# PROBLEM DESCRIPTION
Print every one of the following entries again, line by line, with no changes.

□ □ □ □ □ □ □

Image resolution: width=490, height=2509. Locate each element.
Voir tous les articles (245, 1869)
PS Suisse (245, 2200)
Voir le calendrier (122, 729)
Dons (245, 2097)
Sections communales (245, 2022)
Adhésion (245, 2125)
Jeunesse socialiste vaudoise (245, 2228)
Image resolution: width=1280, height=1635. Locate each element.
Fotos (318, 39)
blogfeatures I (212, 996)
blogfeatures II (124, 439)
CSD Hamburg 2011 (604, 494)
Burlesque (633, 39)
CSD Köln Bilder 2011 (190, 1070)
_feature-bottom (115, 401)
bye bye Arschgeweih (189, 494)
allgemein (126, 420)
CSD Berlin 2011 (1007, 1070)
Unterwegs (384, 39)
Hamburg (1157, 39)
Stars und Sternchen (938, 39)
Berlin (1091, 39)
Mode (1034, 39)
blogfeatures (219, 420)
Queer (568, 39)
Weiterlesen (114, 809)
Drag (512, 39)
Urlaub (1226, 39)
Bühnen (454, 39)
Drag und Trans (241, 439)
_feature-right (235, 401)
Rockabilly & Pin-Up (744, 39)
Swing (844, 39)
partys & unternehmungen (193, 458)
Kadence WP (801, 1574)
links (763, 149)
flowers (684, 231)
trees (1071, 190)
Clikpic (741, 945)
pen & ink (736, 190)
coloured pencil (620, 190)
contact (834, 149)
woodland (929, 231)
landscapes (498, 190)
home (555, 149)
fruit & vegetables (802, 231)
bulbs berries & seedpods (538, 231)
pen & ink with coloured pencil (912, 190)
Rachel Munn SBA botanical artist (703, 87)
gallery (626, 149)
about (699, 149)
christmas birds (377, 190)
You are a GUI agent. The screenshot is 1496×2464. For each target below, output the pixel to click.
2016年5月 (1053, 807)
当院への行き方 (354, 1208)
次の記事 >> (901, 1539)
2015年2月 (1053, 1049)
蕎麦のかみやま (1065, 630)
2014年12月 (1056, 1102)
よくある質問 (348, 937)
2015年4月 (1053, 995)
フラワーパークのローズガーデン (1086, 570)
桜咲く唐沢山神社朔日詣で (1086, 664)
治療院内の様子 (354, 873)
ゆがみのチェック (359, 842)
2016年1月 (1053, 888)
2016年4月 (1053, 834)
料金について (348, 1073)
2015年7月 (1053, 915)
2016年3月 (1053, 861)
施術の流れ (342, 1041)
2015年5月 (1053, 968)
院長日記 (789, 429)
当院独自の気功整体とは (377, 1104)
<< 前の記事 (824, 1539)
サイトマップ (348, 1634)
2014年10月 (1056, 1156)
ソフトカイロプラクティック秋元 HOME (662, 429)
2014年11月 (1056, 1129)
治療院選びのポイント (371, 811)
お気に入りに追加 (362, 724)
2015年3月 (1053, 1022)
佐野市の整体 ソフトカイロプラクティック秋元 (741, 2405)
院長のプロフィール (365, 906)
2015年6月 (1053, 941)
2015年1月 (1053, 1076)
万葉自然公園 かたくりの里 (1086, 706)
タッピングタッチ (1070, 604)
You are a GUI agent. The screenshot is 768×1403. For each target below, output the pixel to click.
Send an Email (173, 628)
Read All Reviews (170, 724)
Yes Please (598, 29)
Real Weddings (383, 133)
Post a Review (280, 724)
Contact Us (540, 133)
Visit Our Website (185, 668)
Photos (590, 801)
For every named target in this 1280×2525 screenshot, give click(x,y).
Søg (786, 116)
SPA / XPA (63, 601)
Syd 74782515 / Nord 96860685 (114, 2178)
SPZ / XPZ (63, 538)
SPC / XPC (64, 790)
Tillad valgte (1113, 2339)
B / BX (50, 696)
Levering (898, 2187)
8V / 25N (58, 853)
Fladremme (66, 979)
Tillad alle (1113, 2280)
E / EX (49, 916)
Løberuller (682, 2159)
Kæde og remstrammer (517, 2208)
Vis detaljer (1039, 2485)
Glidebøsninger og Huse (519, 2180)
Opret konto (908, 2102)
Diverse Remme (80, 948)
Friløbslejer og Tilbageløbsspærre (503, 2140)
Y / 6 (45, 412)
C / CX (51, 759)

□ □ □ □ □ □ □

# SOLUTION FOR THIS EXERCISE
Image resolution: width=490, height=2509. Locate each element.
Voir tous les articles (245, 1869)
PS Suisse (245, 2200)
Voir le calendrier (122, 729)
Dons (245, 2097)
Sections communales (245, 2022)
Adhésion (245, 2125)
Jeunesse socialiste vaudoise (245, 2228)
Image resolution: width=1280, height=1635. Locate each element.
Fotos (318, 39)
blogfeatures I (212, 996)
blogfeatures II (124, 439)
CSD Hamburg 2011 (604, 494)
Burlesque (633, 39)
CSD Köln Bilder 2011 (190, 1070)
_feature-bottom (115, 401)
bye bye Arschgeweih (189, 494)
allgemein (126, 420)
CSD Berlin 2011 (1007, 1070)
Unterwegs (384, 39)
Hamburg (1157, 39)
Stars und Sternchen (938, 39)
Berlin (1091, 39)
Mode (1034, 39)
blogfeatures (219, 420)
Queer (568, 39)
Weiterlesen (114, 809)
Drag (512, 39)
Urlaub (1226, 39)
Bühnen (454, 39)
Drag und Trans (241, 439)
_feature-right (235, 401)
Rockabilly & Pin-Up (744, 39)
Swing (844, 39)
partys & unternehmungen (193, 458)
Kadence WP (801, 1574)
links (763, 149)
flowers (684, 231)
trees (1071, 190)
Clikpic (741, 945)
pen & ink (736, 190)
coloured pencil (620, 190)
contact (834, 149)
woodland (929, 231)
landscapes (498, 190)
home (555, 149)
fruit & vegetables (802, 231)
bulbs berries & seedpods (538, 231)
pen & ink with coloured pencil (912, 190)
Rachel Munn SBA botanical artist (703, 87)
gallery (626, 149)
about (699, 149)
christmas birds (377, 190)
You are a GUI agent. The screenshot is 1496×2464. For each target below, output the pixel to click.
2016年5月 (1053, 807)
当院への行き方 (354, 1208)
次の記事 >> (901, 1539)
2015年2月 (1053, 1049)
蕎麦のかみやま (1065, 630)
2014年12月 (1056, 1102)
よくある質問 (348, 937)
2015年4月 (1053, 995)
フラワーパークのローズガーデン (1086, 570)
桜咲く唐沢山神社朔日詣で (1086, 664)
治療院内の様子 (354, 873)
ゆがみのチェック (359, 842)
2016年1月 (1053, 888)
2016年4月 (1053, 834)
料金について (348, 1073)
2015年7月 (1053, 915)
2016年3月 (1053, 861)
施術の流れ (342, 1041)
2015年5月 (1053, 968)
院長日記 (789, 429)
当院独自の気功整体とは (377, 1104)
<< 前の記事 (824, 1539)
サイトマップ (348, 1634)
2014年10月 (1056, 1156)
ソフトカイロプラクティック秋元 HOME (662, 429)
2014年11月 (1056, 1129)
治療院選びのポイント (371, 811)
お気に入りに追加 (362, 724)
2015年3月 (1053, 1022)
佐野市の整体 ソフトカイロプラクティック秋元 (741, 2405)
院長のプロフィール (365, 906)
2015年6月 (1053, 941)
2015年1月 (1053, 1076)
万葉自然公園 かたくりの里 (1086, 706)
タッピングタッチ (1070, 604)
You are a GUI agent. The screenshot is 768×1403. For each target below, output the pixel to click.
Send an Email (173, 628)
Read All Reviews (170, 724)
Yes Please (598, 29)
Real Weddings (383, 133)
Post a Review (280, 724)
Contact Us (540, 133)
Visit Our Website (185, 668)
Photos (590, 801)
For every named target in this 1280×2525 screenshot, give click(x,y).
Søg (786, 116)
SPA / XPA (63, 601)
Syd 74782515 / Nord 96860685 (114, 2178)
SPZ / XPZ (63, 538)
SPC / XPC (64, 790)
Tillad valgte (1113, 2339)
B / BX (50, 696)
Levering (898, 2187)
8V / 25N (58, 853)
Fladremme (66, 979)
Tillad alle (1113, 2280)
E / EX (49, 916)
Løberuller (682, 2159)
Kæde og remstrammer (517, 2208)
Vis detaljer (1039, 2485)
Glidebøsninger og Huse (519, 2180)
Opret konto (908, 2102)
Diverse Remme (80, 948)
Friløbslejer og Tilbageløbsspærre (503, 2140)
Y / 6 (45, 412)
C / CX (51, 759)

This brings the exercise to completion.